True, you could see hints of what was to come in his earlier novels, and as a return to cynical farce this still has an electricity his later, more "serious" snoozefests House of Meetings and The Zone of Interest do not. Nevertheless, his disdain for humanity was far more attractive when he was younger — like it or not, this kind of reactionary disgust with a modern world perceived to be de–evolving morally and intellectually is the emotional context of right wing pearl clutching.
While "horror day," the apocalypse in the 1989 masterpiece London Fields, seemed personal, with Amis's authorial surrogate implicated along with his icky femme fatale and boorish darts champion, here the agent of destruction, a comet hurtling toward Earth, appears to be sent by an angry universe to wipe out sexual depravity, which Amis seems to define as anyone whose erotic proclivities extend beyond three–minute missionary with the missus every other Sunday.
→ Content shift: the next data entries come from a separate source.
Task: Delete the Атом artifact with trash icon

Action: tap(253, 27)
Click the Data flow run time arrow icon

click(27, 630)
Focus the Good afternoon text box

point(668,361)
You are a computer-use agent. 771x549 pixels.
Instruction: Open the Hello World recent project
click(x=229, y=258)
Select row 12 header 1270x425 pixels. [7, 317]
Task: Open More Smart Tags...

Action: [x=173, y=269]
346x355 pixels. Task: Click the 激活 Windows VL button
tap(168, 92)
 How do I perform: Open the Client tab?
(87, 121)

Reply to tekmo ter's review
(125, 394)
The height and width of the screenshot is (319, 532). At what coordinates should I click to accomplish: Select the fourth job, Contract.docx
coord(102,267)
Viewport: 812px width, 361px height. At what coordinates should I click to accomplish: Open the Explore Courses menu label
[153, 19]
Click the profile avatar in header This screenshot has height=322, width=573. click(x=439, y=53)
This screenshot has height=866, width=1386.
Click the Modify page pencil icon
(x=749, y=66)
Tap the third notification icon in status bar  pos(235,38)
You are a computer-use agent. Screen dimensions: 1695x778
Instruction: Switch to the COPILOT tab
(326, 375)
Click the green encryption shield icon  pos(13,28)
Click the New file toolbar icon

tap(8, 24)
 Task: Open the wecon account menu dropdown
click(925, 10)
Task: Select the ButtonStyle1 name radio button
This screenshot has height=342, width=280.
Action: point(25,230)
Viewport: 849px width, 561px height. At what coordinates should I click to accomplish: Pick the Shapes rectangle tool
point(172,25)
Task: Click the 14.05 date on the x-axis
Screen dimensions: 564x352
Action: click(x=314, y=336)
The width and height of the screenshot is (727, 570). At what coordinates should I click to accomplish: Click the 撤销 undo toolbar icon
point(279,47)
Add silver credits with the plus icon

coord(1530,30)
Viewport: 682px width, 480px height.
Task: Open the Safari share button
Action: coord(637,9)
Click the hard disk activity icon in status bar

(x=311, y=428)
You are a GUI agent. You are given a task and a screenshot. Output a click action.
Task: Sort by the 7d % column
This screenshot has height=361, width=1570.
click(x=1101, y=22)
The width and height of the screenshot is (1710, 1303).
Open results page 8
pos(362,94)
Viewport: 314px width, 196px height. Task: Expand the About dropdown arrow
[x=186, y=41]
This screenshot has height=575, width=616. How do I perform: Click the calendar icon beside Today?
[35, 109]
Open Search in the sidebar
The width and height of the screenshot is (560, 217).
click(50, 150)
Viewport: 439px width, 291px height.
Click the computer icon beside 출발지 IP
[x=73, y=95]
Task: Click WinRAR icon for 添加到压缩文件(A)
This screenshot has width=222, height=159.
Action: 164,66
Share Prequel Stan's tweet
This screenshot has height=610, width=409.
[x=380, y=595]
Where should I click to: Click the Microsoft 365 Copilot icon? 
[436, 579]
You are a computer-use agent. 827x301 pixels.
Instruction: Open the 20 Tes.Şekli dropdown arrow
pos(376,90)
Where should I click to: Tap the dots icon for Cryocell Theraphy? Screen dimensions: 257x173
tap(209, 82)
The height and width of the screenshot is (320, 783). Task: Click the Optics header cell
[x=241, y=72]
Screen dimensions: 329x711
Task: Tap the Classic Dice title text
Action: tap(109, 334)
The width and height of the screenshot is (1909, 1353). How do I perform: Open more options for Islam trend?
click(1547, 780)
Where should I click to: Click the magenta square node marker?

Are pedophilia, ephebophilia, incest, anal sex, facials, and gender noncomformity all equally worthy of appoprobation? Amis apparently thinks so, which makes me...suspicious.
Granted, sometimes I found myself laughing out loud at this material despite my disgust with the author's puritanism, as when porn starlet Karla White details sodomy's increasing acceptance in "the Industry" to tabloid scuzzball Clint Smoker: "The rallying cry was Pussies are Bullshit...One director said, 'With anal, the actress's personality comes out'" (a warped insight Amis nicked from John "Buttman" Stagliano in a notorious piece he wrote for The Guardian, but never mind).
Otherwise, the jokes are forced, the writing overtaxed, and the final forty pages an utter mess. It may be possible to imbue this sort of bleakly taboo subject matter with humor, but Amis isn't the guy to do it. I mean really, anyone who thinks texting shorthand signals the demise of the English language is way too fucking uptight — if I met a woman who used the grapheme neologisms "axiom@ic" and "vener&" and "ezra £" in an iPhone missive, I couldn't send out those eggplant emojis fast enough. B−
Grade: B−

...and not read:


Waiting to Be Arrested at Night: A Uyghur Poet’s Memoir of China’s Genocide

Tahir Hamut Izgil (Penguin Press, 2023, 272 pages)

Put down after a hundred pages.

The Yellow House

Sarah M. Broom (Grove Press, 2019, 376 pages)

Put down after roughly two hundred and fifty pages. Superb book for the first half, however.